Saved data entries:
★ ★ ★ ★ ★ ★ ★
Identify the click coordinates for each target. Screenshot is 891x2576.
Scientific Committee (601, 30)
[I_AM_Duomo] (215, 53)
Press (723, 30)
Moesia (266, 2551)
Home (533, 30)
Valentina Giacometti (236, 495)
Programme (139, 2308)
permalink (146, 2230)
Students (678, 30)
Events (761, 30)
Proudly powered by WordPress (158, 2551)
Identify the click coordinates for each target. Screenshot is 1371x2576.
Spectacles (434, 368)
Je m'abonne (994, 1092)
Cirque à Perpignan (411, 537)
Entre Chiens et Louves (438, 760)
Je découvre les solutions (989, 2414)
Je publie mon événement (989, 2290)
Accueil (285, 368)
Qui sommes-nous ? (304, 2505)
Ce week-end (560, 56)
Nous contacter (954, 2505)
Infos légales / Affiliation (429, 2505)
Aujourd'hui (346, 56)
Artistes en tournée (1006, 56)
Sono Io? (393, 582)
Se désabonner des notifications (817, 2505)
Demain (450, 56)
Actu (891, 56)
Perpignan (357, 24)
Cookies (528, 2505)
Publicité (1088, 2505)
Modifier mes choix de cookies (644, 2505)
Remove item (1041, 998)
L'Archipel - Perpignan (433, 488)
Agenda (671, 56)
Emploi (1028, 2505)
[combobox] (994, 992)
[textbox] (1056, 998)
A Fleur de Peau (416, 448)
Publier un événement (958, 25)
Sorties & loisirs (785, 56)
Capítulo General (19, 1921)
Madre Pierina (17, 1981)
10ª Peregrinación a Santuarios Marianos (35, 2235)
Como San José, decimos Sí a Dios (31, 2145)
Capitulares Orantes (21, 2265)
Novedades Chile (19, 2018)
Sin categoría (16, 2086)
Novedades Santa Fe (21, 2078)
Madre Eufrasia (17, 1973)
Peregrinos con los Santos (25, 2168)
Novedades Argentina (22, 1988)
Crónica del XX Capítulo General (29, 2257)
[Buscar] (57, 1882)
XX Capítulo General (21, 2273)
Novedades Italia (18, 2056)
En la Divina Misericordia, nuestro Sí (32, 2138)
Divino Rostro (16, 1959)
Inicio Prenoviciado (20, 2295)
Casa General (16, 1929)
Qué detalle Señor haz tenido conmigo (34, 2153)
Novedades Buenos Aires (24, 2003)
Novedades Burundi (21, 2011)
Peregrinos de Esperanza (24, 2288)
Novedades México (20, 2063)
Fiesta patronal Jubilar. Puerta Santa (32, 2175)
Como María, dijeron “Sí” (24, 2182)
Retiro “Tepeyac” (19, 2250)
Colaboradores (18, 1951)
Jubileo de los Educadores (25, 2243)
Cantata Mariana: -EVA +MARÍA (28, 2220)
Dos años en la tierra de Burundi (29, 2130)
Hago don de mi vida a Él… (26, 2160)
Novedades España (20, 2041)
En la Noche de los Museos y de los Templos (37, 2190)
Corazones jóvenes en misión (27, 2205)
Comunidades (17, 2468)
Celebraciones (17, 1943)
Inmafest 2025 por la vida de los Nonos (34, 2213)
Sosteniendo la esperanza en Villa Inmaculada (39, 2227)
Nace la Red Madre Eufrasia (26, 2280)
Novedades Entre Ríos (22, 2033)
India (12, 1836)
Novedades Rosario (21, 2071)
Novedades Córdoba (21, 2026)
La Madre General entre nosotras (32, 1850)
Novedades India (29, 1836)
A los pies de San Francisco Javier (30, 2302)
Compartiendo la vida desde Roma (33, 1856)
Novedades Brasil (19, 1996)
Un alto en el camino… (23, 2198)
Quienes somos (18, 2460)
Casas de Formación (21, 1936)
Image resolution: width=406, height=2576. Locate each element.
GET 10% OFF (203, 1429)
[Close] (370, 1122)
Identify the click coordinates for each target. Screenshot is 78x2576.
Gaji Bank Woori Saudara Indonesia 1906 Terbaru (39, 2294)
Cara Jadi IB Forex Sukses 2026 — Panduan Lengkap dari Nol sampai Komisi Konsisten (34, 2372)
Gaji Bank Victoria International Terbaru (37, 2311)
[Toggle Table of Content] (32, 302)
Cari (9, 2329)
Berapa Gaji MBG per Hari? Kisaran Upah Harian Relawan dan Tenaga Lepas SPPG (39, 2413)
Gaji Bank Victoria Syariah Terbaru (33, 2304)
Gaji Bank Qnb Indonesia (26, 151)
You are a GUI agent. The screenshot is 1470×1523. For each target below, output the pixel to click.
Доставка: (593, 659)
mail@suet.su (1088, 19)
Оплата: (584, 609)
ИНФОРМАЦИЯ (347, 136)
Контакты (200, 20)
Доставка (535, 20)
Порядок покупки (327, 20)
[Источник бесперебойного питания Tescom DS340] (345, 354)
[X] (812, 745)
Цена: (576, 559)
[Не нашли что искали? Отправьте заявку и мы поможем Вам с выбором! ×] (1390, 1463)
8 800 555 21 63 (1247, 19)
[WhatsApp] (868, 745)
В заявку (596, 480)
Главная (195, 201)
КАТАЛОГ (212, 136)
★ ★ ★ ★ ★ ★ ★
WHAT YOU ARE ASKED TO DO -> Looking at the data above, return every line from the one with "Novedades España (20, 2041)" down to the one with "Novedades India (29, 1836)", exactly and inclusively.

OUTPUT BELOW ->
Novedades España (20, 2041)
En la Noche de los Museos y de los Templos (37, 2190)
Corazones jóvenes en misión (27, 2205)
Comunidades (17, 2468)
Celebraciones (17, 1943)
Inmafest 2025 por la vida de los Nonos (34, 2213)
Sosteniendo la esperanza en Villa Inmaculada (39, 2227)
Nace la Red Madre Eufrasia (26, 2280)
Novedades Entre Ríos (22, 2033)
India (12, 1836)
Novedades Rosario (21, 2071)
Novedades Córdoba (21, 2026)
La Madre General entre nosotras (32, 1850)
Novedades India (29, 1836)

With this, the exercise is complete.